Dubost C, Bouglé A, Hallynck C, Le Dorze M, Roulleau P, Baujard C, Benhamou D - Indian J Crit Care Med (2015)

Bottom Line: Continuously recorded hemodynamic variables obtained from both bioreactance and TED were compared.For children weighing >15 kg, results were: Bias 0.51 L/min/m(2), precision 1.17 L/min/m(2), limits of agreement -0.64 to 1.66 L/min/m(2) and percentage error 34%.Bioreactance cannot be considered suitable for monitoring pediatric patients.

View Article: PubMed Central - PubMed

Affiliation: Départment of Anesthésie-Réanimation, Hôpital Bicêtre, Le Kremlin-Bicêtre, France.

ABSTRACT

Background and aims: Cardiac output (CO) monitoring and goal-directed therapy during major abdominal surgery is currently used to decrease postoperative complications. However, few monitors are currently available for pediatric patients. Nicom(®) is a noninvasive CO monitoring technique based on the bioreactance principle (analysis of frequency variations of a delivered oscillating current traversing the thoracic cavity). Nicom(®) may be a useful monitor for pediatric patients.

Subjects and methods: Pediatric patients undergoing major abdominal surgery under general anesthesia with cardiac monitoring by transesophageal Doppler (TED) were included.
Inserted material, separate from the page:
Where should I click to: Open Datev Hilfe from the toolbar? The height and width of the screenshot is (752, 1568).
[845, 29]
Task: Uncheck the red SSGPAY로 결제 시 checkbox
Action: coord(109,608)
Continuously recorded hemodynamic variables obtained from both bioreactance and TED were compared. Data were analyzed using the Bland-Altman method.

Results: A total of 113 pairs of cardiac index (CI) measurments from 16 patients were analyzed. Mean age was 59 months (95% CI: 42-75) and mean weight was 17 kg (95% CI: 15-20). In the overall population, Bland-Altman analysis revealed a bias of 0.4 L/min/m(2), precision of 1.55 L/min/m(2), limits of agreement of -1.1 to 1.9 L/min/m(2) and a percentage error of 47%. For children weighing >15 kg, results were: Bias 0.51 L/min/m(2), precision 1.17 L/min/m(2), limits of agreement -0.64 to 1.66 L/min/m(2) and percentage error 34%.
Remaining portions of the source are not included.